## Goal of the exercise
Lines from the one containing "Where should I click to: Click" to the end of the records, both ends included and exactly as written, are the whole answer, and no pictures go in it.

======== Supplied records ========

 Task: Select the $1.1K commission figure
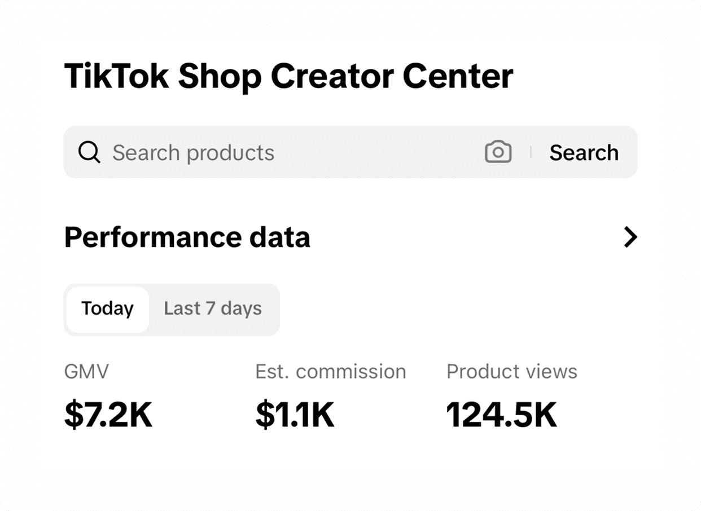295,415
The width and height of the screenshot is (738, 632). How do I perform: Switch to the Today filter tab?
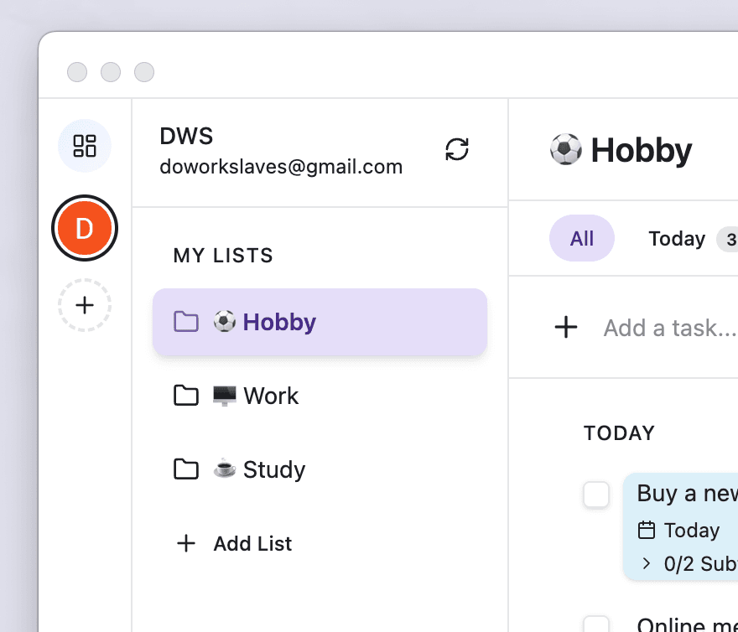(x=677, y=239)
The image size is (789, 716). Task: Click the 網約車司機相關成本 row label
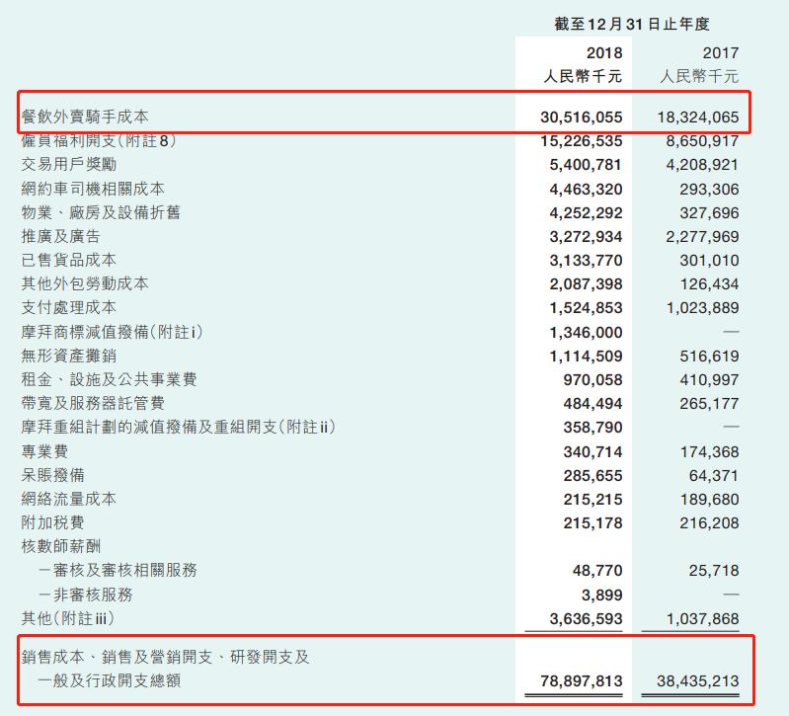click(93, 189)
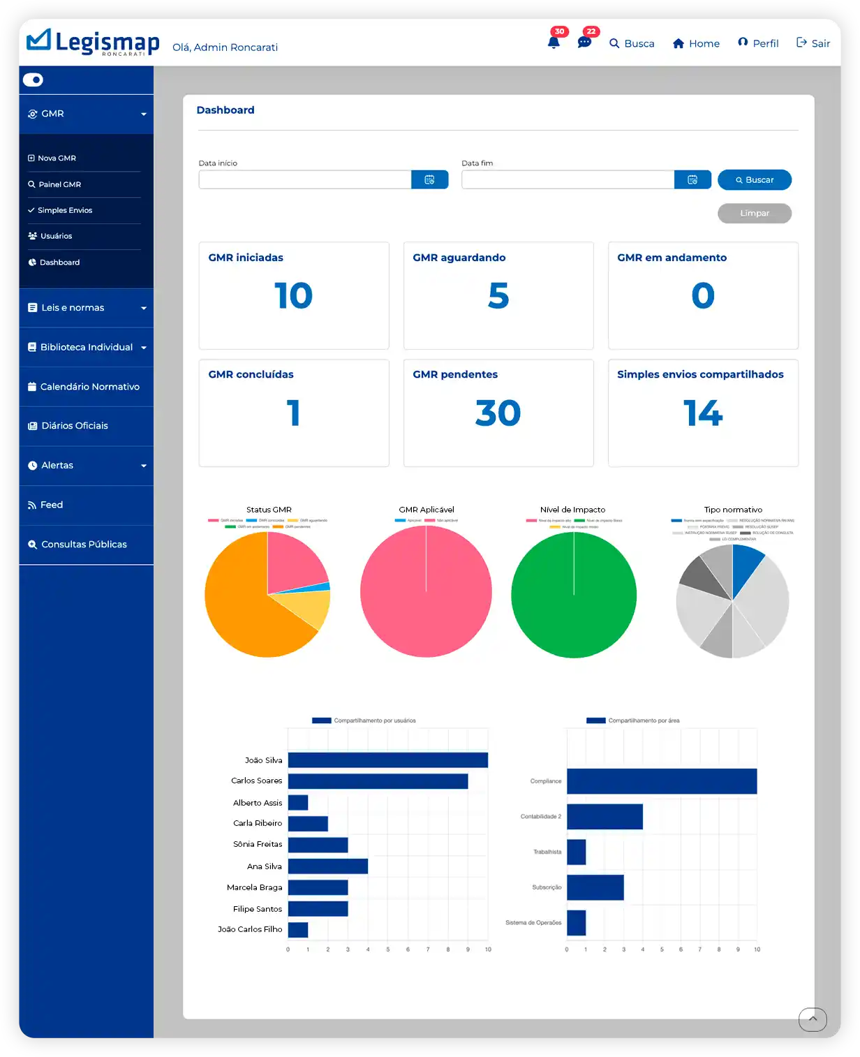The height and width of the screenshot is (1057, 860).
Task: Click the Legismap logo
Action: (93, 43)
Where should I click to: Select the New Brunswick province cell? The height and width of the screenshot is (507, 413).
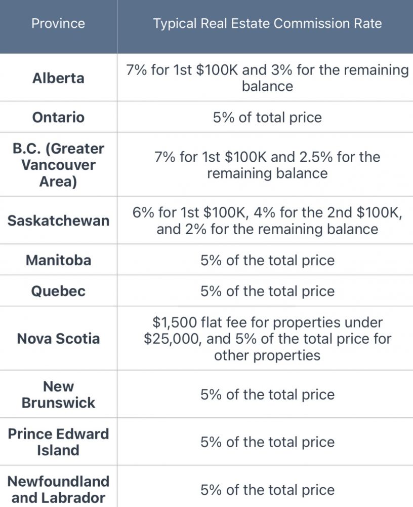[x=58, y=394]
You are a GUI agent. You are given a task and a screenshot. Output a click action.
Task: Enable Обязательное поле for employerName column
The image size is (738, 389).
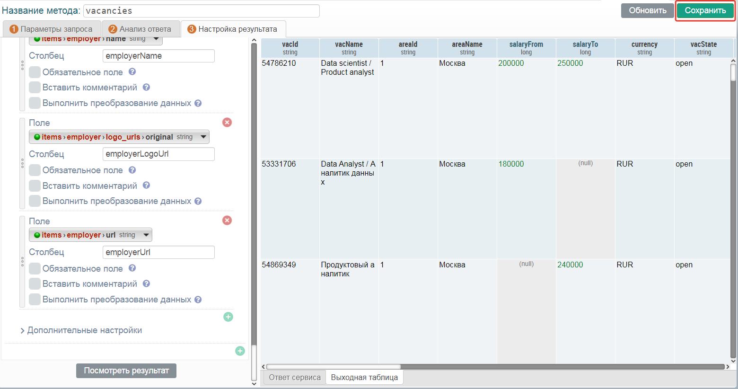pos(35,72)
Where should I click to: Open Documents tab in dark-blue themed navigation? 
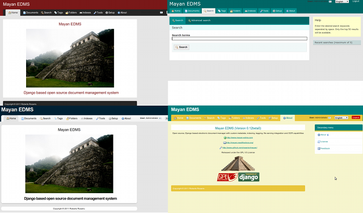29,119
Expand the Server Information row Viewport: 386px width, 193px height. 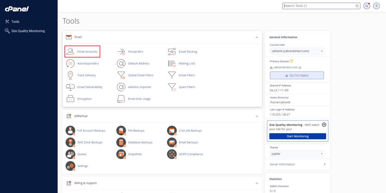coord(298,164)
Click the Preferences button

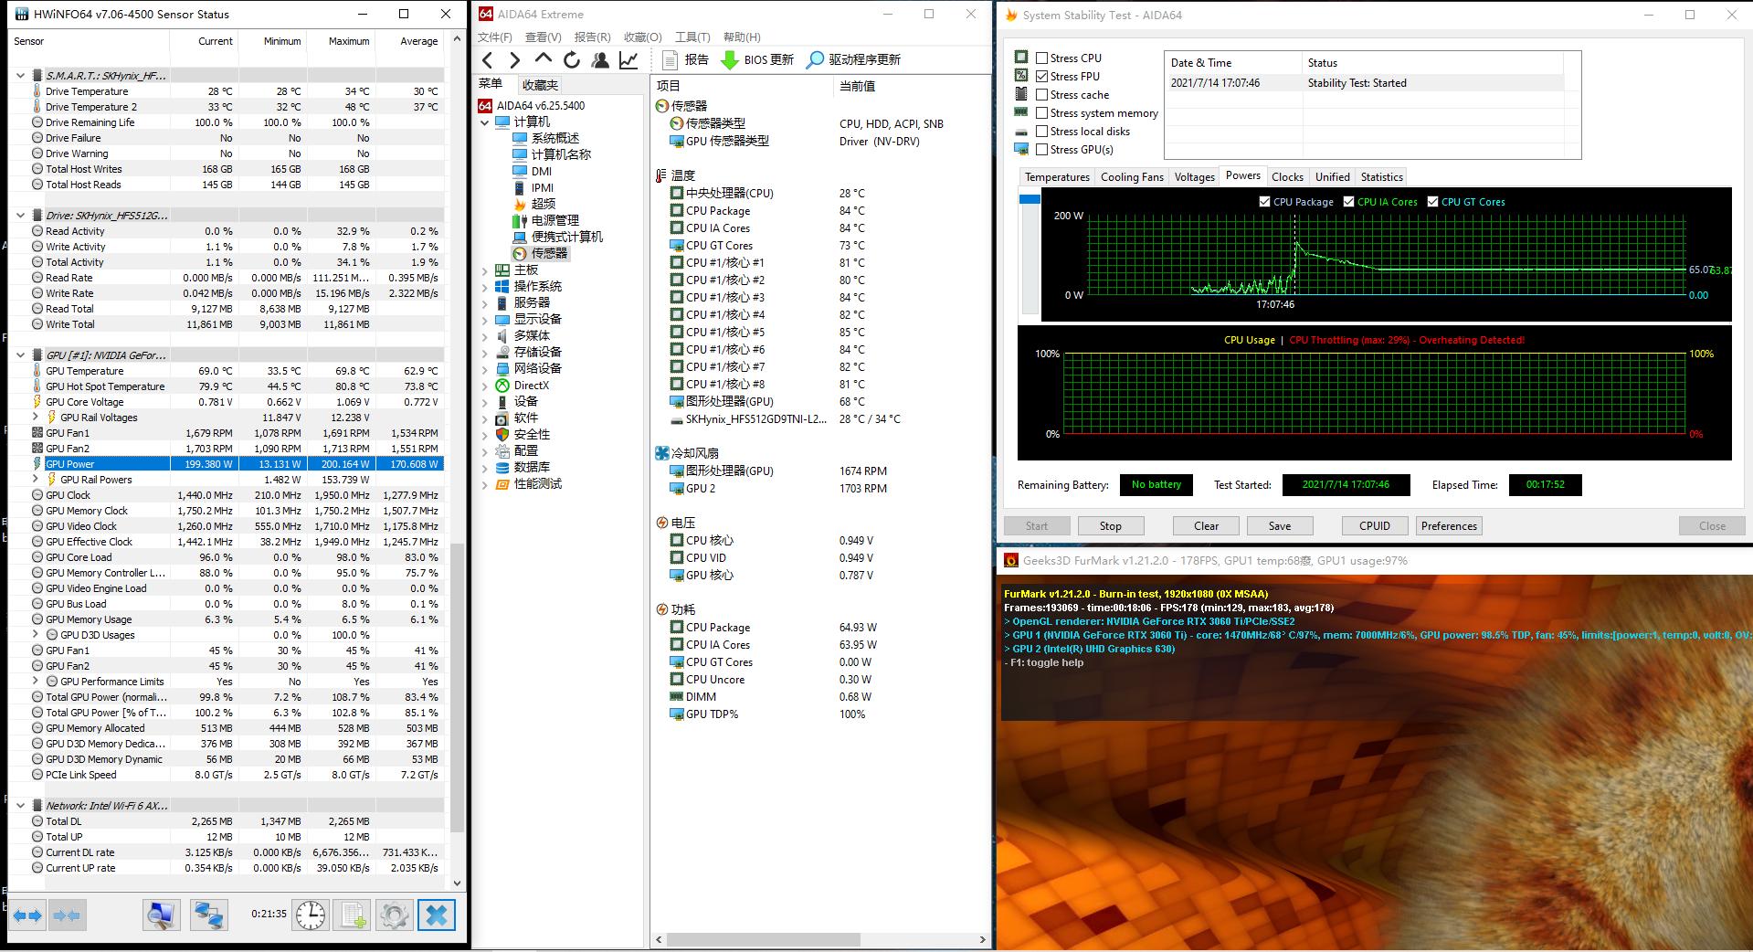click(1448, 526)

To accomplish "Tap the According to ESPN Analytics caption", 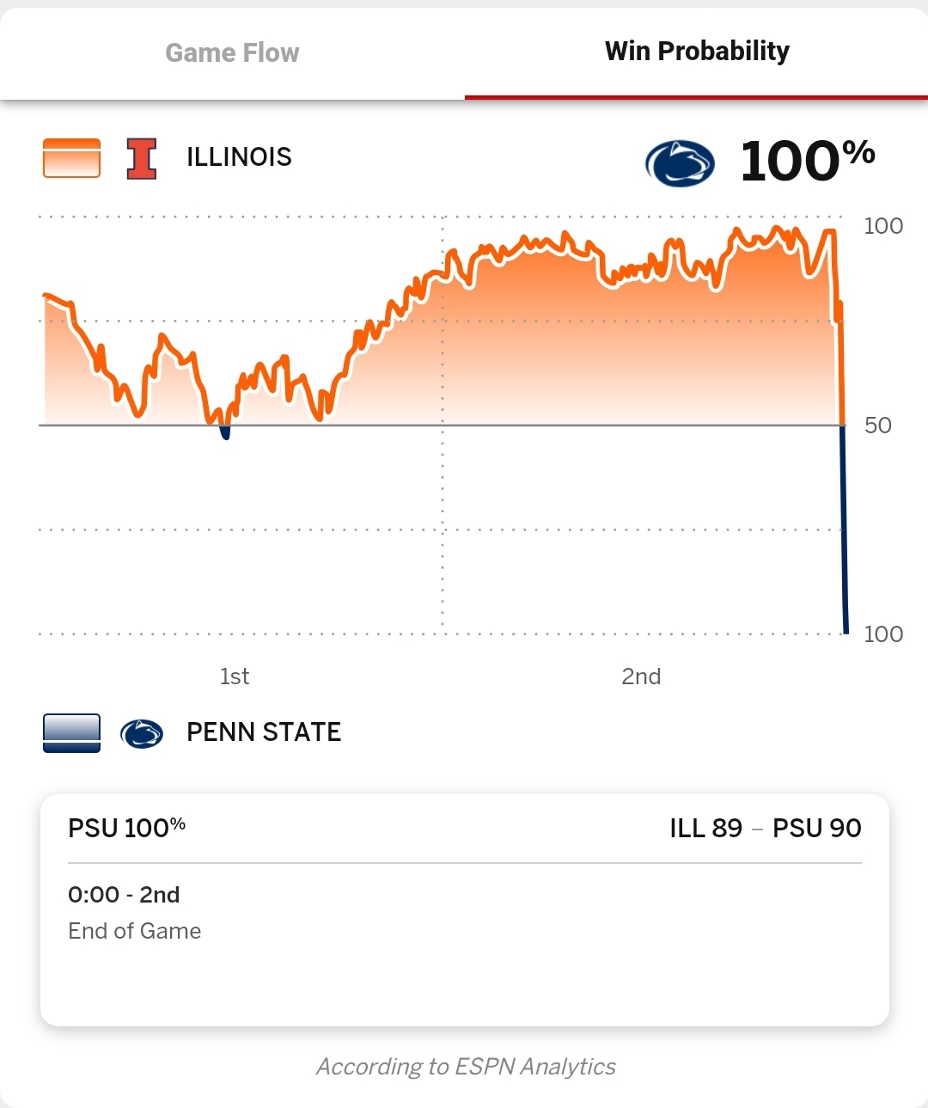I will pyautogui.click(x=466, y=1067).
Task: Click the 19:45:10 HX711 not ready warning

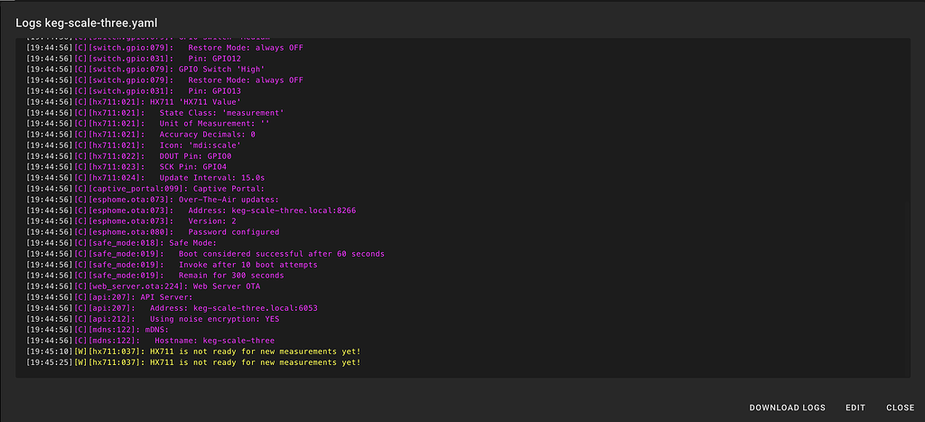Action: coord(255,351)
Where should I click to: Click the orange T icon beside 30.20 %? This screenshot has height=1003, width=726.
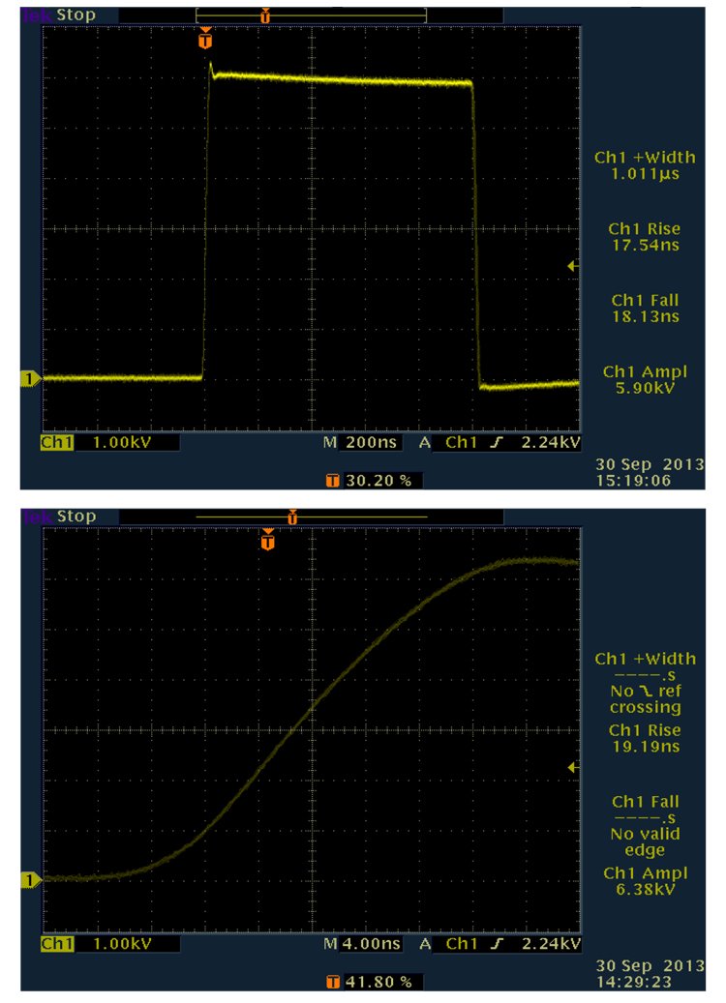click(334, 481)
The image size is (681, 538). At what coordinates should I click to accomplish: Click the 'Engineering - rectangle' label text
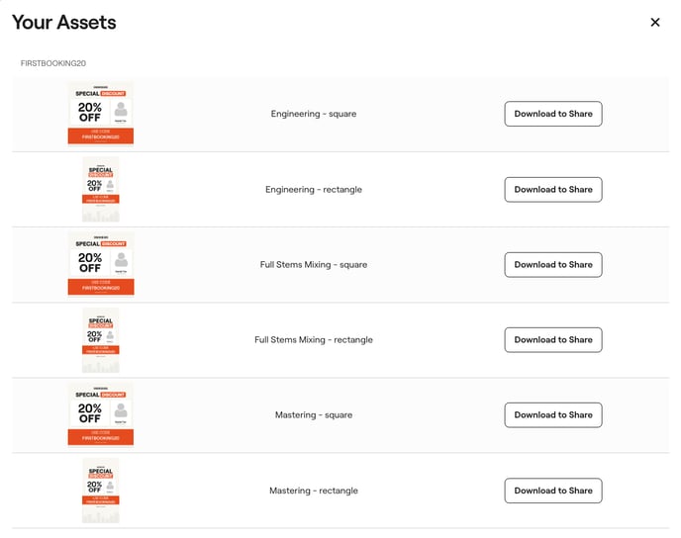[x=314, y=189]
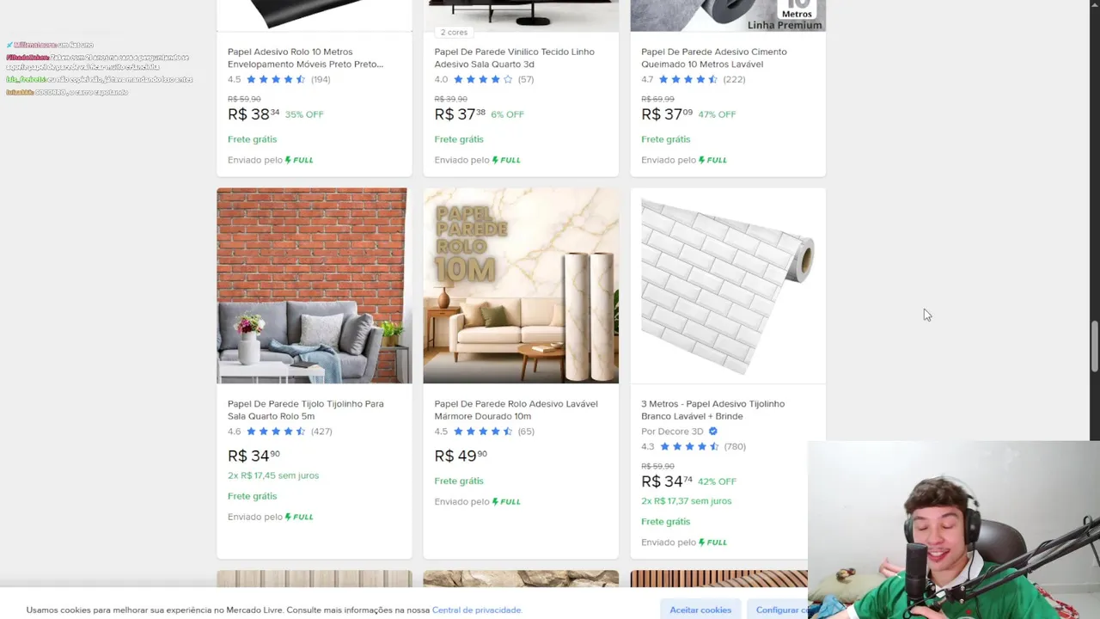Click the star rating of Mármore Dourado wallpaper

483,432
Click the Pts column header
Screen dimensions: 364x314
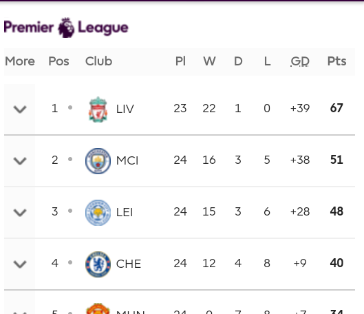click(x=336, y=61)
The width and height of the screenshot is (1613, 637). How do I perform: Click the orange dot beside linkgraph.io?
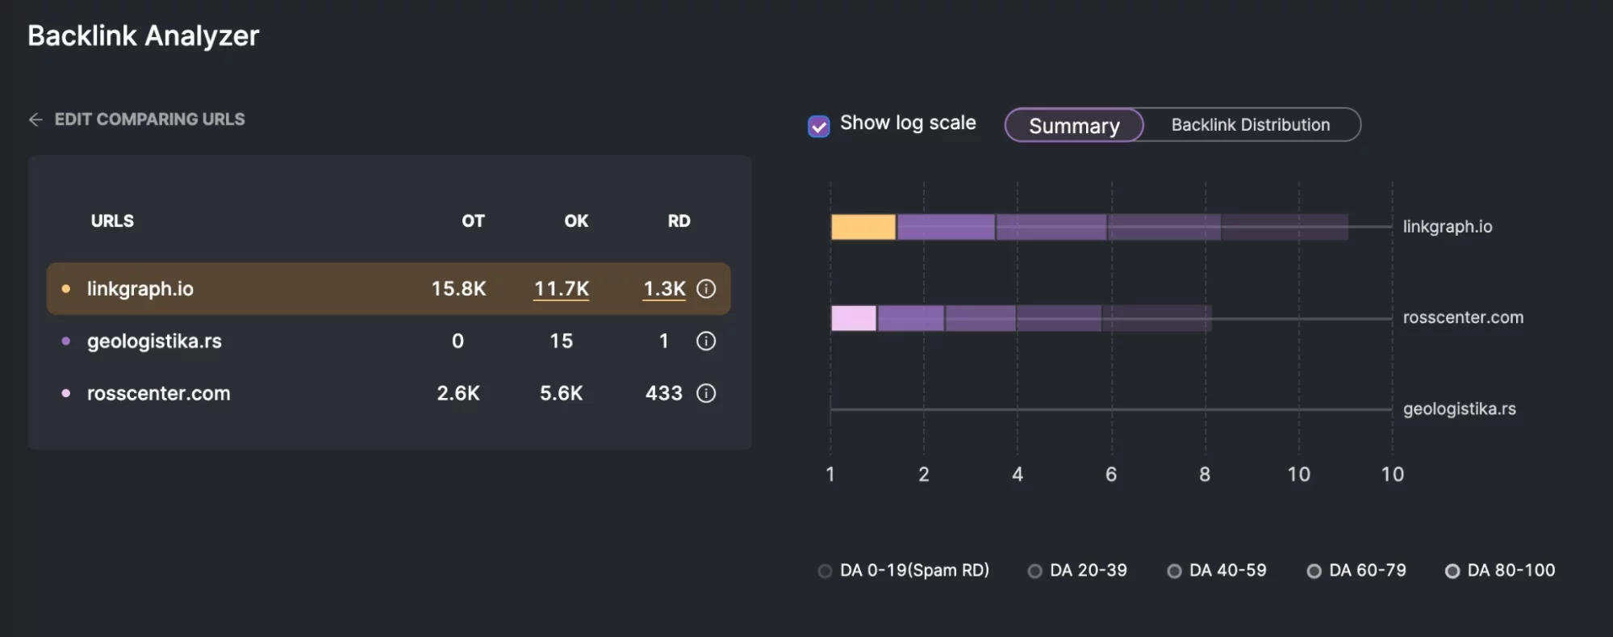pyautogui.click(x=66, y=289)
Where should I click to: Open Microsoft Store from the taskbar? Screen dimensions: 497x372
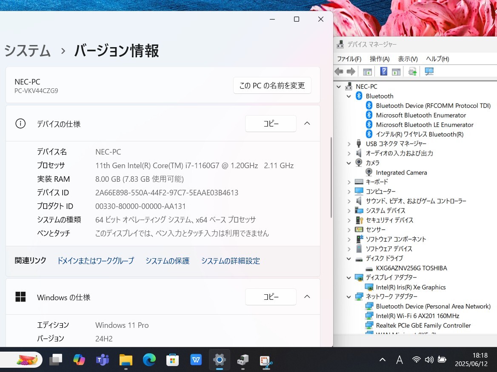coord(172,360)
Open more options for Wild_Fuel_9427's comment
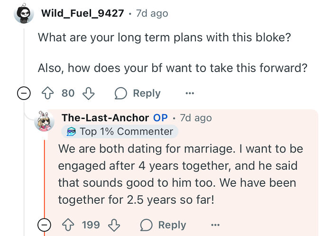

========

## Solution to the exercise
Where should I click to: Click the orange T icon beside 30.20 %? This screenshot has height=1003, width=726.
click(334, 481)
The image size is (681, 538). At what coordinates should I click to accomplish: Click the 'Engineering - rectangle' label text
[x=314, y=189]
Click the star rating of Mármore Dourado wallpaper

483,432
Click the Pts column header
Screen dimensions: 364x314
click(x=336, y=61)
The width and height of the screenshot is (1613, 637). How do I perform: Click the orange dot beside linkgraph.io?
pyautogui.click(x=66, y=289)
Where should I click to: Open Microsoft Store from the taskbar? Screen dimensions: 497x372
coord(172,360)
Open more options for Wild_Fuel_9427's comment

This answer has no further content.